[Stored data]

......

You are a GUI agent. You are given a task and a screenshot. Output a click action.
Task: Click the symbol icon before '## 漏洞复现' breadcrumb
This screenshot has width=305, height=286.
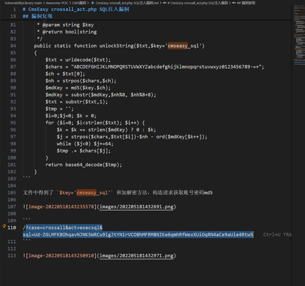tap(234, 3)
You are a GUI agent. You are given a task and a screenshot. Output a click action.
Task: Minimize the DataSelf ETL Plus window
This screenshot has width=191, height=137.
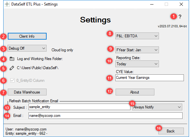click(152, 4)
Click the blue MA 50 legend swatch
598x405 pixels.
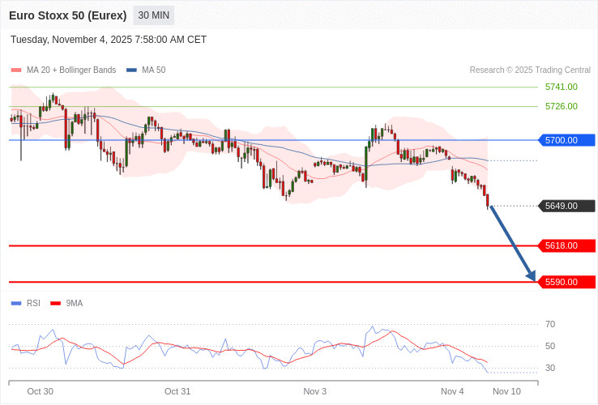(x=131, y=70)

......

■ Problem details ■
Retype each record exactly as it stands, but do not include the pictures.

■ Written reply ■
You are a GUI agent. You are given a task and a screenshot. Output a click action.
Task: Click the symbol icon before '## 漏洞复现' breadcrumb
This screenshot has width=305, height=286.
tap(234, 3)
You are a GUI agent. You are given a task and a screenshot. Output a click action.
Task: Minimize the DataSelf ETL Plus window
This screenshot has width=191, height=137.
click(152, 4)
Click the blue MA 50 legend swatch
598x405 pixels.
(x=131, y=70)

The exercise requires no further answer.